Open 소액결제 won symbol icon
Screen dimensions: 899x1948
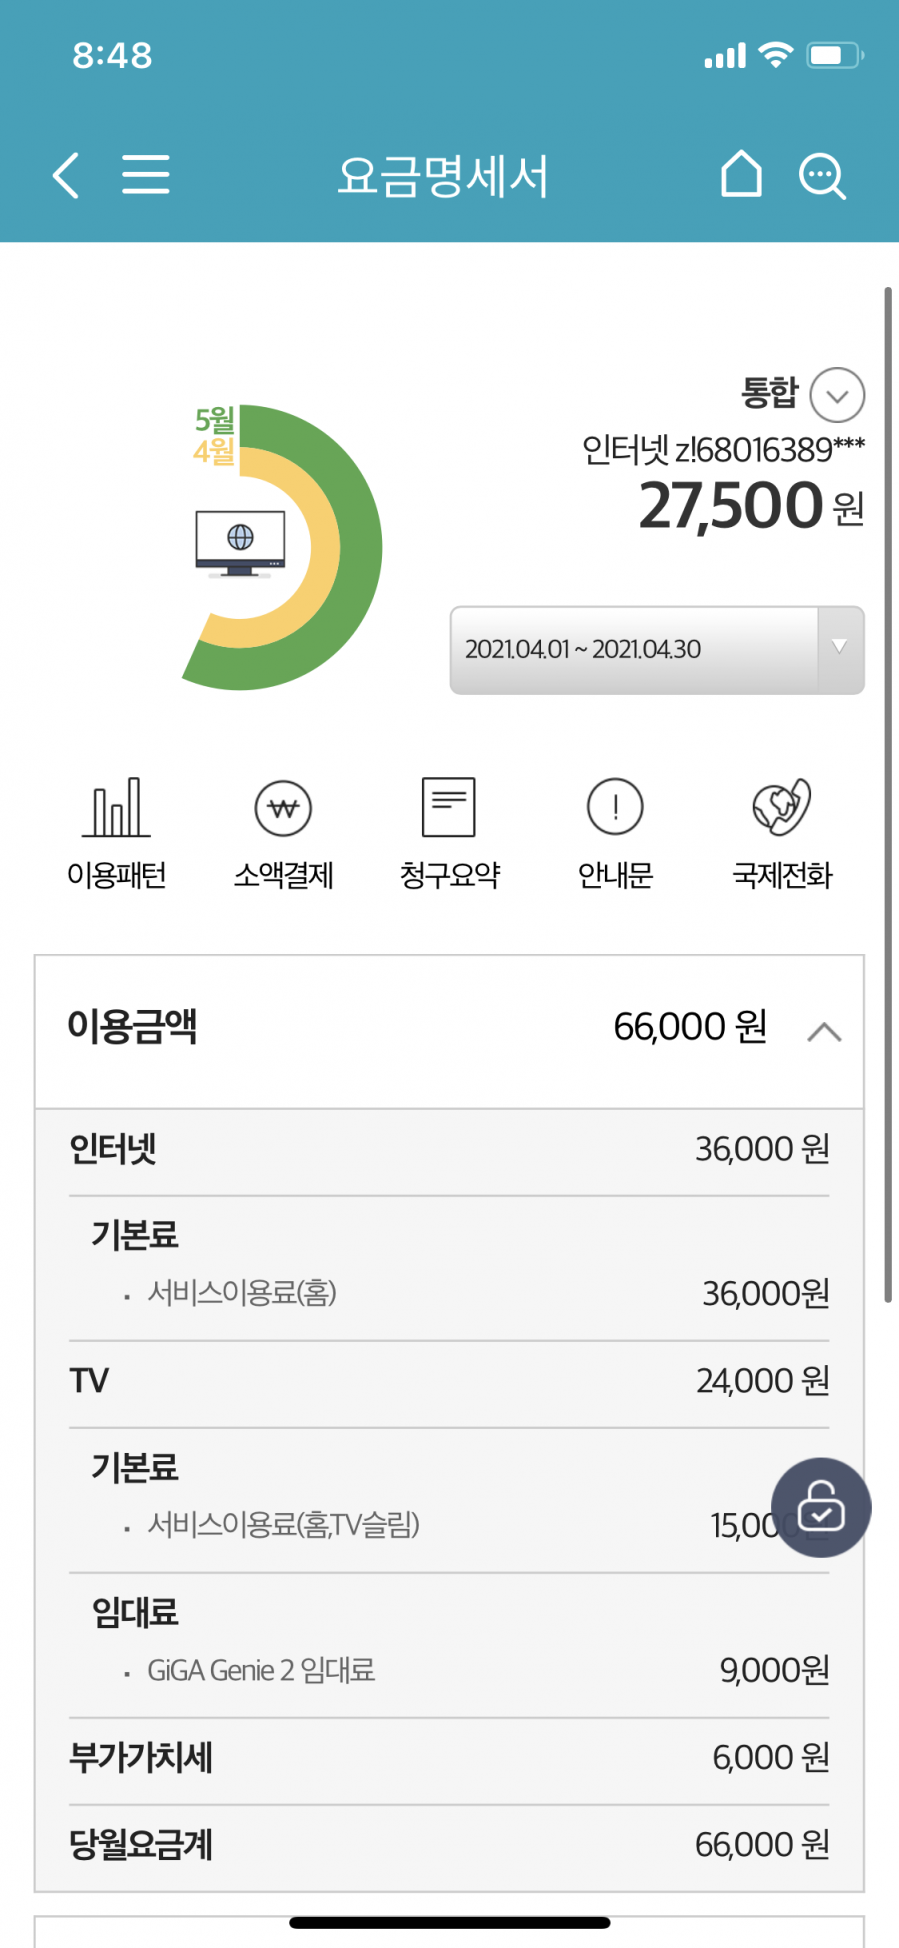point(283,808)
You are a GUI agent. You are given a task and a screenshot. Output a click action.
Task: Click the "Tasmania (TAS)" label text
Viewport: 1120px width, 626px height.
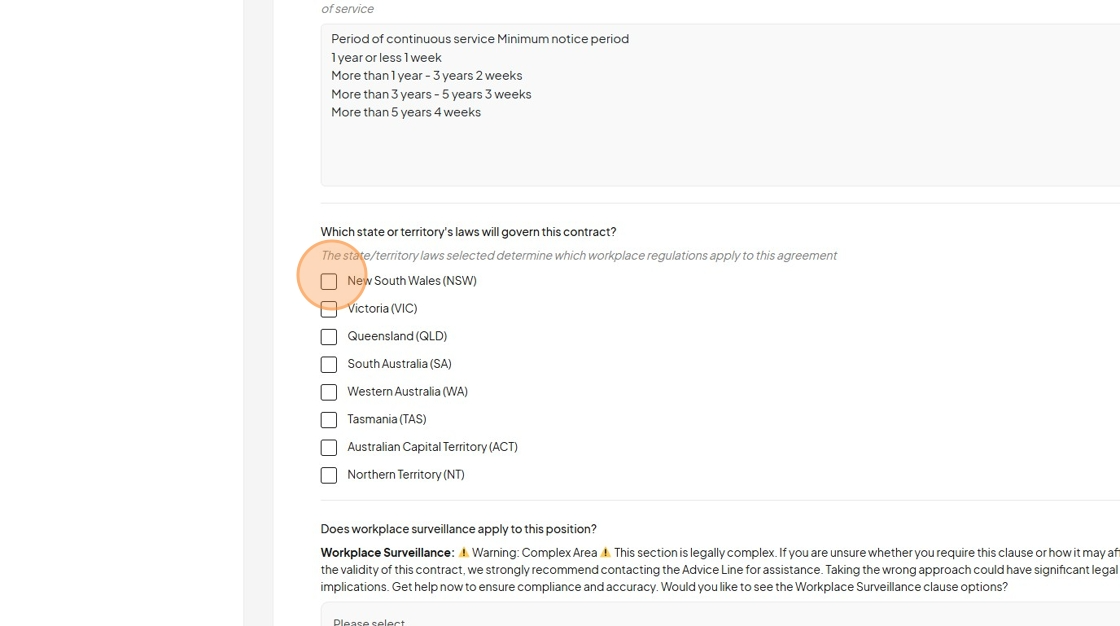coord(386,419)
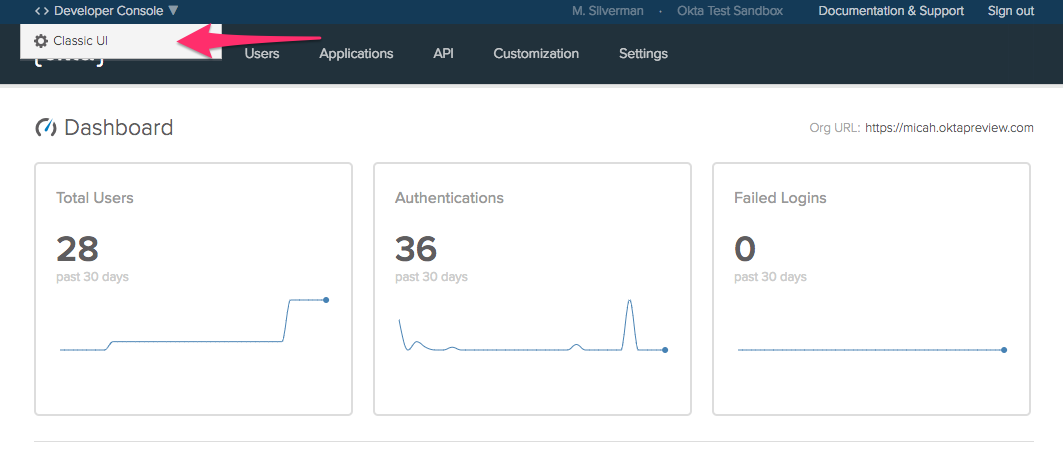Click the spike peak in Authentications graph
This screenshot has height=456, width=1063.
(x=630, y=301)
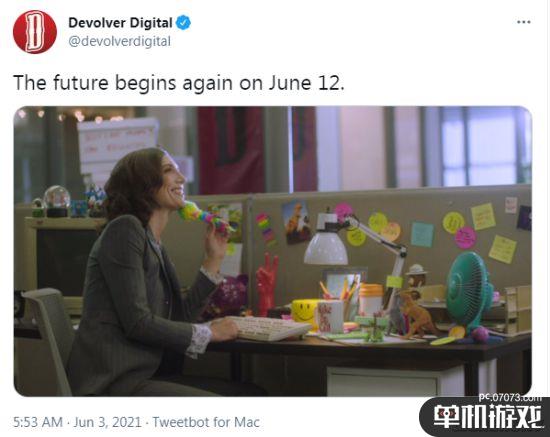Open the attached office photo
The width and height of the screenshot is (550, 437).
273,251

++++++++

What is expected:
Leave out every picture and copy, exactly as written, the lines from the one with "Task: Click the" through the end of the records above.

Expected output:
Task: Click the "Tasmania (TAS)" label text
Viewport: 1120px width, 626px height.
coord(386,419)
Click the spike peak in Authentications graph
This screenshot has height=456, width=1063.
(x=630, y=301)
Open the attached office photo
The width and height of the screenshot is (550, 437).
273,251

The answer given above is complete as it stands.